Le représentant Brian Fitzpatrick (républicain de Pennsylvanie) a rejeté, le 12 mai 2026, la possibilité que la Chambre des représentants approuve un financement de 1 milliard de dollars pour le Secret Service. Cette demande, liée à un projet de salle de bal, fragilise le consensus autour du projet de loi budgétaire du GOP.
La discipline budgétaire au sein de la majorité républicaine fait face à une nouvelle zone de turbulence. Le 12 mai 2026, Brian Fitzpatrick, figure modérée du Parti républicain à la Chambre des représentants, a exprimé son opposition à une demande de crédits s’élevant à 1 milliard de dollars destinée au Secret Service. Ce montant, spécifiquement associé à un projet de financement de salle de bal, soulève des questions sur les priorités de dépenses du projet de loi budgétaire actuel.
L’opposition de Brian Fitzpatrick au budget du Secret Service
L’intervention de Brian Fitzpatrick marque un point de rupture potentiel dans les négociations budgétaires. En rejetant la perspective d’une approbation de ce milliard de dollars, l’élu de Pennsylvanie s’attaque à une ligne de dépense qui semble déconnectée des impératifs de sécurité nationale ou de gestion fiscale stricte. Selon des informations rapportées par Politico, l’élu a explicitement écarté la possibilité que la Chambre valide ce montant dans le cadre du projet de loi budgétaire du GOP.

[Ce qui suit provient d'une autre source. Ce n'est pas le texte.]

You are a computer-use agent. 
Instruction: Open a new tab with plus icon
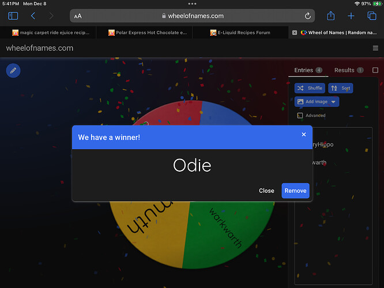pyautogui.click(x=351, y=16)
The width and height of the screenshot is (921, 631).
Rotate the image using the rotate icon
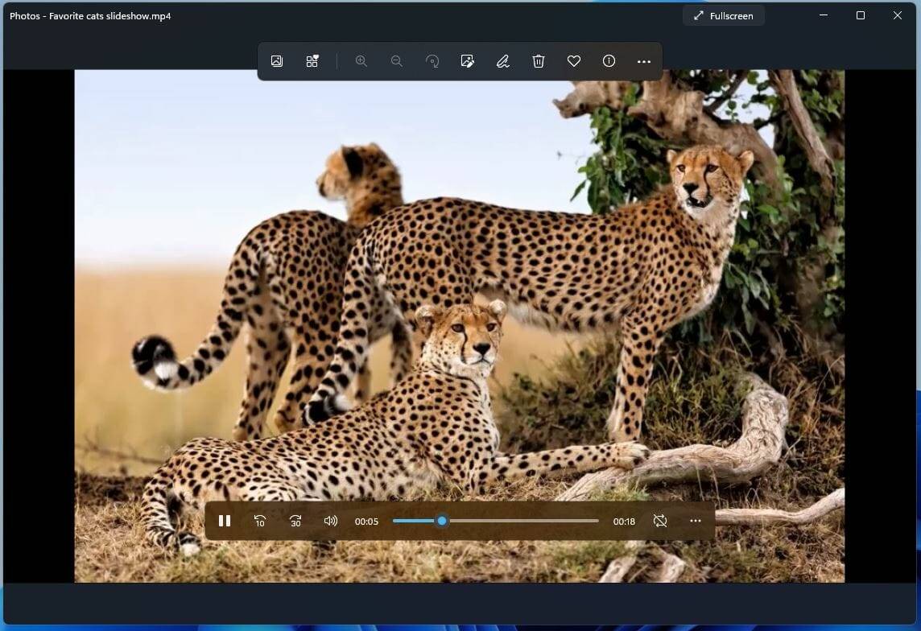pyautogui.click(x=432, y=60)
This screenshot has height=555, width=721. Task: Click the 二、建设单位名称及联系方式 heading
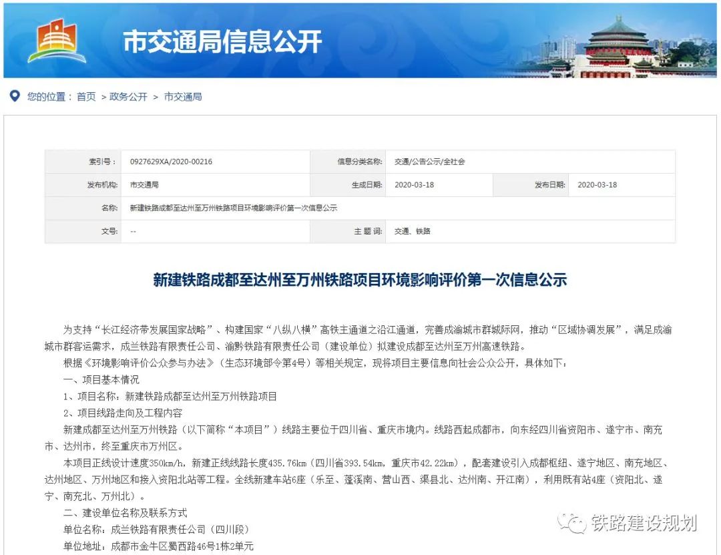(125, 513)
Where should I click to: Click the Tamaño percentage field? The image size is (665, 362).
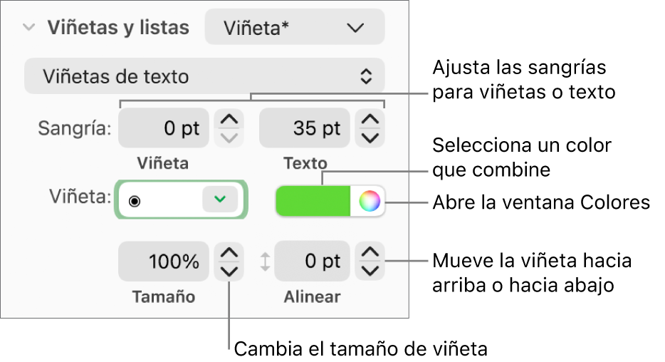[164, 262]
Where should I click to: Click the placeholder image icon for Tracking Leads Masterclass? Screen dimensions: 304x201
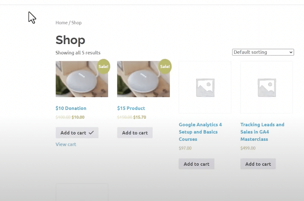(266, 87)

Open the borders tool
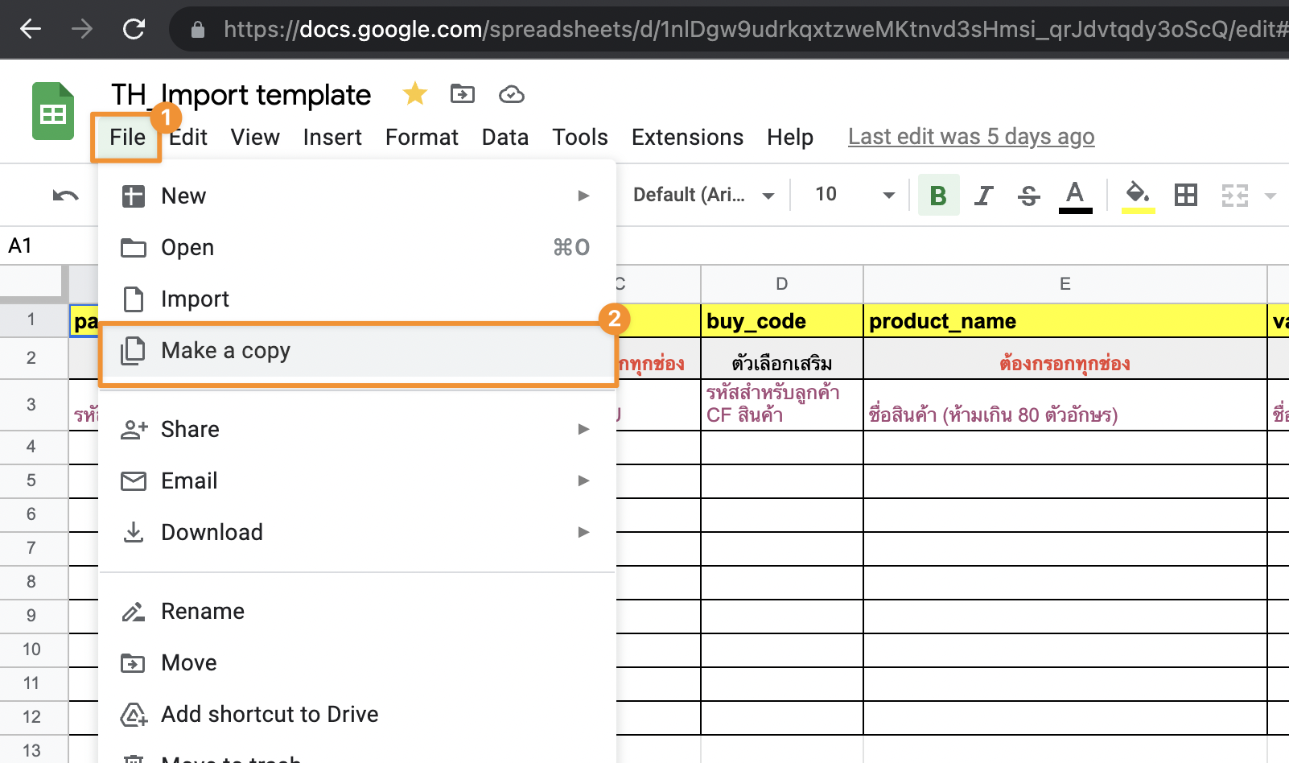1184,194
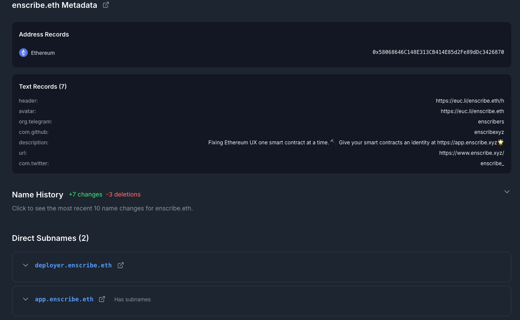Click the green +7 changes label
The height and width of the screenshot is (320, 520).
tap(86, 194)
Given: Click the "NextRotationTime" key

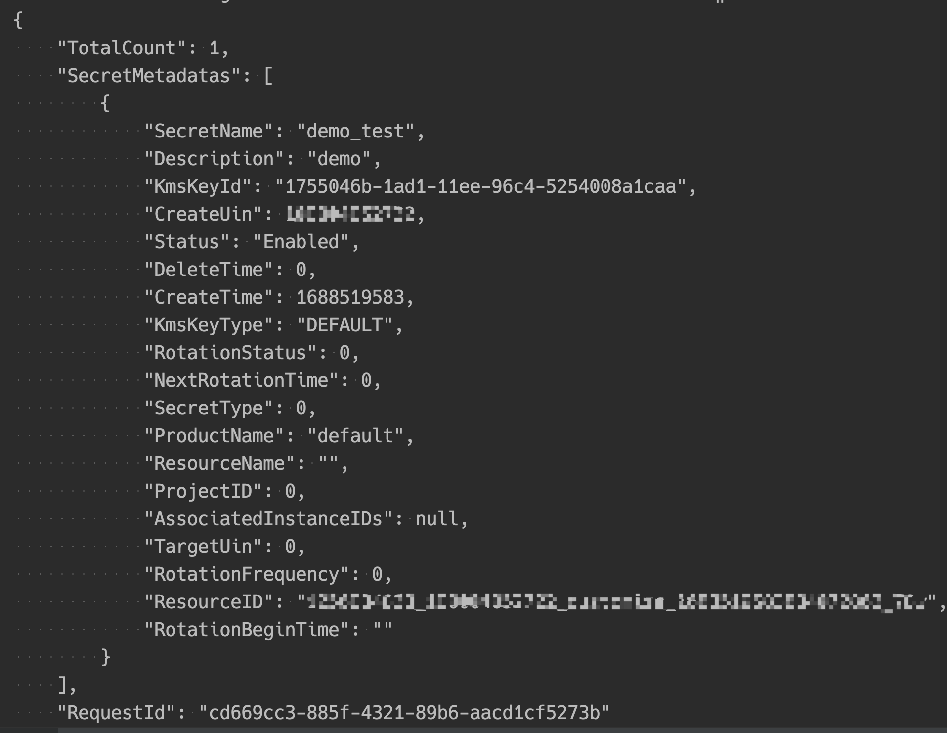Looking at the screenshot, I should pyautogui.click(x=241, y=381).
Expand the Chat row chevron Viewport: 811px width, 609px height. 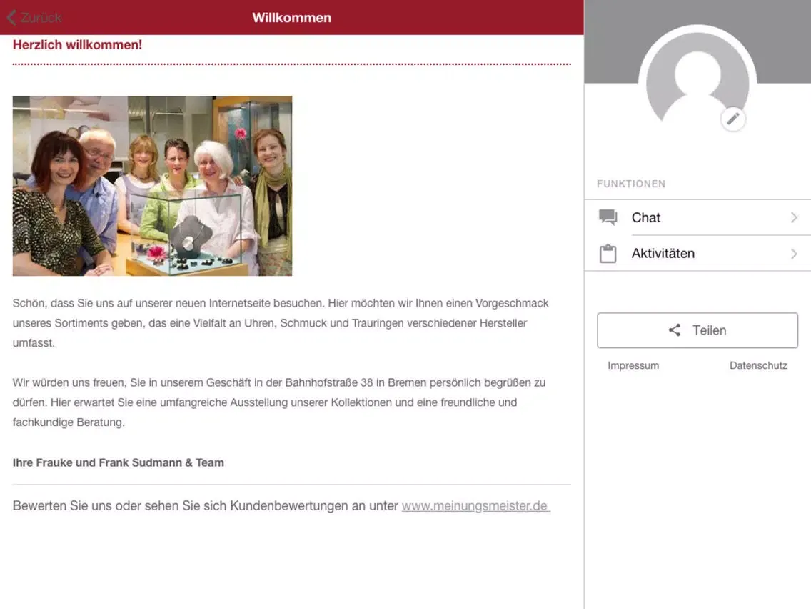point(794,217)
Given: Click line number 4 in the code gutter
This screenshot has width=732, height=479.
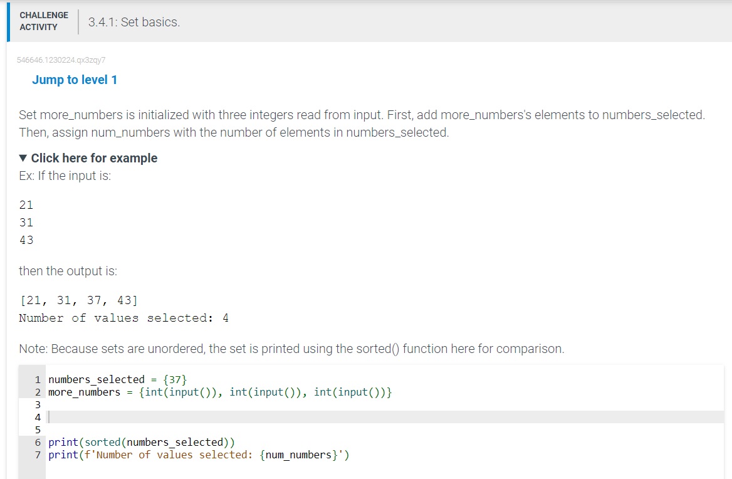Looking at the screenshot, I should tap(38, 417).
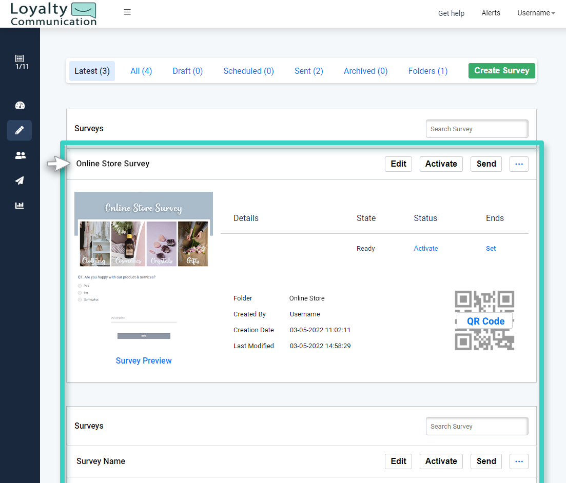This screenshot has width=566, height=483.
Task: Click the list 1/11 icon in sidebar
Action: tap(19, 62)
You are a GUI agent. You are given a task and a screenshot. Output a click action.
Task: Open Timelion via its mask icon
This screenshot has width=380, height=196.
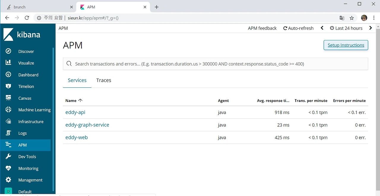[x=8, y=86]
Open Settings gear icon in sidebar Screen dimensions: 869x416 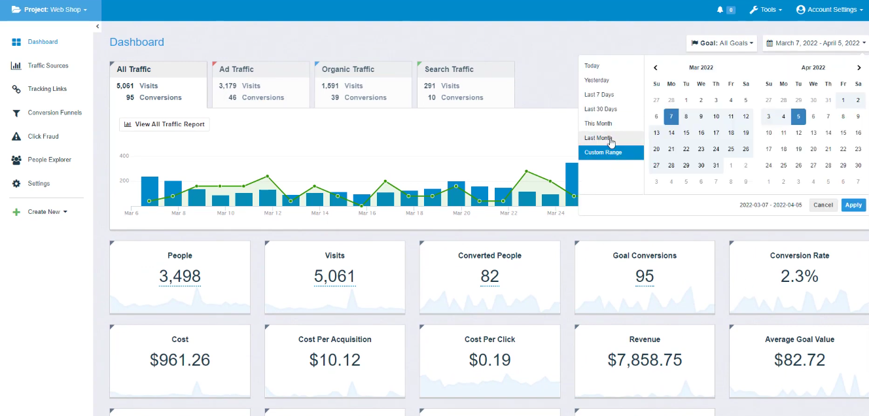tap(16, 184)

Cette position est d’autant plus significative que Fitzpatrick est considéré comme un membre clé de l’aile modérée des républicains. Son refus d’appuyer ce financement suggère que le coût et la nature de la dépense — liée à une salle de bal — pourraient être jugés inacceptables par un segment suffisant de la majorité pour bloquer l’adoption du texte ou forcer une révision majeure des allocations du Secret Service.
Un point de friction pour la majorité républicaine
Le contexte institutionnel du 119e Congrès accentue la fragilité de cette situation. Avec un Sénat dirigé par le leader majoritaire John Thune et un président pro tempore Chuck Grassley, la coordination entre les deux chambres est essentielle pour l’adoption de tout budget fédéral. Cependant, les tensions internes à la Chambre des représentants, illustrées par la position de Fitzpatrick, compliquent la trajectoire législative du projet de loi budgétaire.

L’allocation d’un milliard de dollars pour des infrastructures de type salle de bal, sous l’égide du Secret Service, place la direction du GOP dans une position délicate. Le parti doit arbitrer entre les demandes de ses agences et la nécessité de maintenir une image de rigueur budgétaire devant un électorat attentif au déficit public. Le désaccord porté par un modérateur comme Fitzpatrick indique que le compromis interne n’est pas encore atteint.
L’incertitude plane désormais sur la capacité du GOP à faire passer ce volet budgétaire sans modifications substantielles. Si d’autres membres de la Chambre s’alignent sur la position de l’élu de Pennsylvanie, le montant alloué au Secret Service pourrait être drastiquement réduit, ou le projet de salle de bal pourrait être purement et simplement supprimé du texte final.